Ni las gordas de Botero se salvan del vandalismo en Medellín. -

Ni las gordas de Botero se salvan del vandalismo en Medellín.

Publicado el 25 - 07 - 2020 | Por: Felipe Sánchez Hincapié

Por estos días de confinamiento, las esculturas del maestro Fernando Botero, que desde hace 20 años engalanan las inmediaciones del Museo de Antioquia, no han vuelto a recibir a visitantes propios y foráneos para admirar sus voluptuosas formas.

Sin embargo, y en medio de la soledad en el centro por la denominada Cuarentena por la Vida, cuatro esculturas de la Plaza Botero (Mujer reclinada, Mujer vestida, Venus dormida y Caballo con bridas) amanecieron con serios daños, entre los que se cuentan rayones e incisiones con materiales cortopunzantes, grafitis y manchas de pintura.

Escultura de Fernando Botero vandalizada

Aunque no es primera vez que ocurre algo similar, este acto ha generado rechazo en redes sociales, donde se dieron a conocer algunas imágenes de las esculturas dañadas, dado que éstas hacen parte del patrimonio de los medellinenses y fueron un regalo hecho por Fernando Botero como parte de la Donación Botero, conformada por varias obras suyas y de otros maestros del arte, y que alberga el Museo de Antioquia.

A través de un comunicado, la Alcaldía de Medellín condenó “los nuevos actos vandálicos que sufrieron cuatro esculturas de la Plaza Botero” y aseguró que la próxima semana, junto con el Museo de Antioquia, enviará un equipo de expertos para evaluar los daños ocasionados a las esculturas. Así mismo, instó a la Policía a que refuerce la seguridad en esta zona del centro de Medellín, que desde el 13 de julio se encuentra en cuarentena total para evitar la propagación del COVID-19.

“Hacemos un llamado a la ciudadanía para que nos ayude a cuidar y a velar por el patrimonio escultórico de nuestra ciudad, una ciudad con más de 500 esculturas en el espacio público”, aseguró Sebastián Trujillo Osorio, subsecretario de Bibliotecas, Lectura y Patrimonio de Medellín.

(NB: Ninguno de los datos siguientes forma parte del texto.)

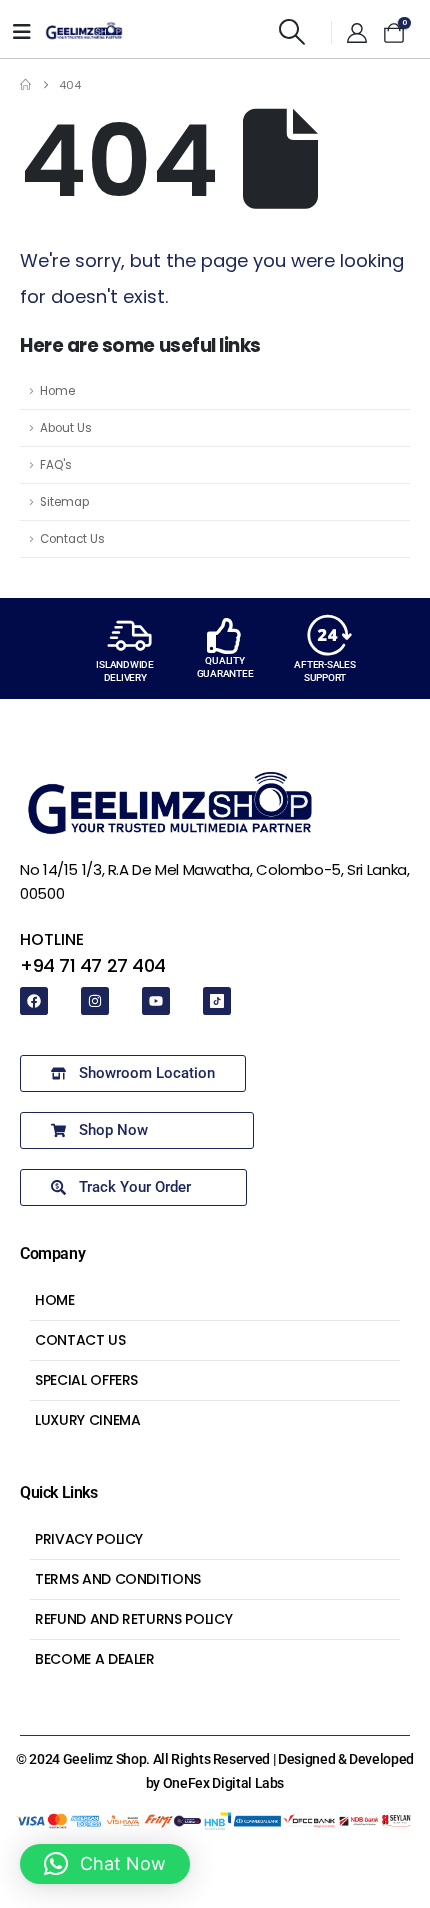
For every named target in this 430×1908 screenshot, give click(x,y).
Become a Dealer (95, 1659)
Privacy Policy (89, 1539)
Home (57, 391)
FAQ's (56, 465)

Escultura de Fernando Botero vandalizada

En conversación con Laterales News, María del Rosario Escobar, directora del Museo de Antioquia, afirmó que las afectaciones a las esculturas de la Plaza Botero son “una fuente enorme de preocupación” porque indican la situación de desprotección en la que se encuentra el espacio público y la falta de valoración del patrimonio, pero al mismo tiempo dan cuenta del “valor histórico y cultural que ha desempeñado la plaza para todos”. “Se hace fundamental revisar qué es lo que ha estado pasando y cómo podemos, nuevamente, acentuar ese mensaje de lo que ha significado para los antioqueños y colombianos tener una plaza tan icónica desde Medellín y para el país”, agregó.

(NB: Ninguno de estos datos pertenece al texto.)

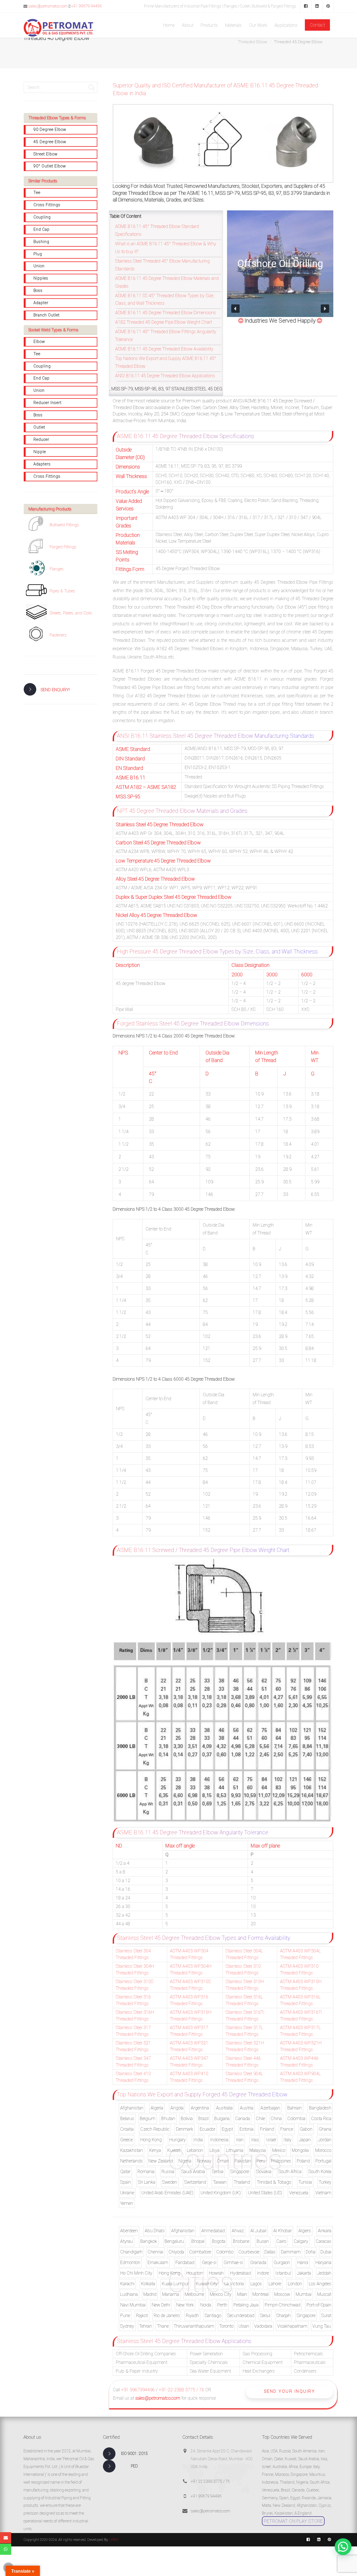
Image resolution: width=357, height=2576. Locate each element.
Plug (37, 254)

Aunque considera aventurado hacer una valoración económica del proceso de reparación de las esculturas, éste sería el más intenso que se les haya hecho desde los 20 años de funcionamiento de la plaza, debido a los fuertes daños que sufrieron.

“Es posible que sea una reparación que esté por encima de los 250 millones de pesos o más, habría que mirar. Por otro lado, creo que es importante resaltar que sería una reparación que tardaría varios meses, porque hay que hacer primero un diagnóstico y luego un trabajo, escultura por escultura, y en algunos casos lo que más nos preocupa es la pérdida de la pátina”.

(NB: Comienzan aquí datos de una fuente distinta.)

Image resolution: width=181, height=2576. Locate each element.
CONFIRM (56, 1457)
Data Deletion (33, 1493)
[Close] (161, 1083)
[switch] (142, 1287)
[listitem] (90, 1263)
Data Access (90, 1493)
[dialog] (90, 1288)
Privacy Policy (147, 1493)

Por último, María del Rosario Escobar resaltó a la Plaza Botero y al Museo de Antioquia como espacios fundamentales para el patrimonio cultural de Antioquia y Colombia no sólo por la riqueza de sus obras, sino también por ser símbolos de la transformación de Medellín. Justamente hace 20 años la ciudad pasaba por uno de sus momentos más aciagos, pero fueron el arte y la cultura los que le permitieron salir de “sus propias cenizas”, aparte de que la generosidad del maestro Botero, quien donó una numerosa colección de sus pinturas y esculturas, hizo posible la construcción de una plaza que, hoy por hoy, es referente de Medellín ante Colombia y el mundo. 

“Él hizo este regalo especial para Medellín, una plaza que no tiene ningún otro lugar de Colombia y que es hoy responsabilidad de todos nosotros cuidar y entregársela a las próximas generaciones”, concluyó.